> WHAT IS NEEDED
The lines to repeat are those below from the one containing "About Us (39, 2028)" down to the one containing "Submit Your Recipes (146, 1094)", both included; reproduce them exactly and nothing else.

---

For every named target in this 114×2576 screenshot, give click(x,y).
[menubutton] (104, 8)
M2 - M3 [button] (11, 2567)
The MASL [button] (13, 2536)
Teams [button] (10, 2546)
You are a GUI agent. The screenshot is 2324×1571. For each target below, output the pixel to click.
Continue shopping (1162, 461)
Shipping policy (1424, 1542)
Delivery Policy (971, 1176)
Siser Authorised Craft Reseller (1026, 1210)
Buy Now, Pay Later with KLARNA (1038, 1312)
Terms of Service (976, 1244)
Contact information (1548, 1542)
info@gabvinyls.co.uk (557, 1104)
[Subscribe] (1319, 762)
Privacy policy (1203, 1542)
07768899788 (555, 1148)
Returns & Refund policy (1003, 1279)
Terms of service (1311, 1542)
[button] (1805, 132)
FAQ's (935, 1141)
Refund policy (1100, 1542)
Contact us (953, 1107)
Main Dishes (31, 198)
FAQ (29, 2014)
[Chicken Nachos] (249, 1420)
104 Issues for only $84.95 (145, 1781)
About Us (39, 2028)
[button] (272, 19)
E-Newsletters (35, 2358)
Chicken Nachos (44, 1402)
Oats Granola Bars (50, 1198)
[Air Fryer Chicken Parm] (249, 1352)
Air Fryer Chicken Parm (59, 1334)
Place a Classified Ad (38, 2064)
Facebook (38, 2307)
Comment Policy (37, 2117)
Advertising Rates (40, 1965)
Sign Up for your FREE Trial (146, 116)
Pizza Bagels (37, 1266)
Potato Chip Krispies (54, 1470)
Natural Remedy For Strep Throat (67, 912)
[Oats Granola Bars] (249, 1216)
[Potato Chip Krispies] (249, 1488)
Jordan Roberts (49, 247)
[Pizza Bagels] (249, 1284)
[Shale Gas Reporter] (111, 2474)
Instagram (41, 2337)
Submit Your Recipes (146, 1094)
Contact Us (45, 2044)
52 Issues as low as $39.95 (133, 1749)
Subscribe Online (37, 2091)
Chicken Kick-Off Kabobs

---

> RESPONSE
About Us (39, 2028)
[button] (272, 19)
E-Newsletters (35, 2358)
Chicken Nachos (44, 1402)
Oats Granola Bars (50, 1198)
[Air Fryer Chicken Parm] (249, 1352)
Air Fryer Chicken Parm (59, 1334)
Place a Classified Ad (38, 2064)
Facebook (38, 2307)
Comment Policy (37, 2117)
Advertising Rates (40, 1965)
Sign Up for your FREE Trial (146, 116)
Pizza Bagels (37, 1266)
Potato Chip Krispies (54, 1470)
Natural Remedy For Strep Throat (67, 912)
[Oats Granola Bars] (249, 1216)
[Potato Chip Krispies] (249, 1488)
Jordan Roberts (49, 247)
[Pizza Bagels] (249, 1284)
[Shale Gas Reporter] (111, 2474)
Instagram (41, 2337)
Submit Your Recipes (146, 1094)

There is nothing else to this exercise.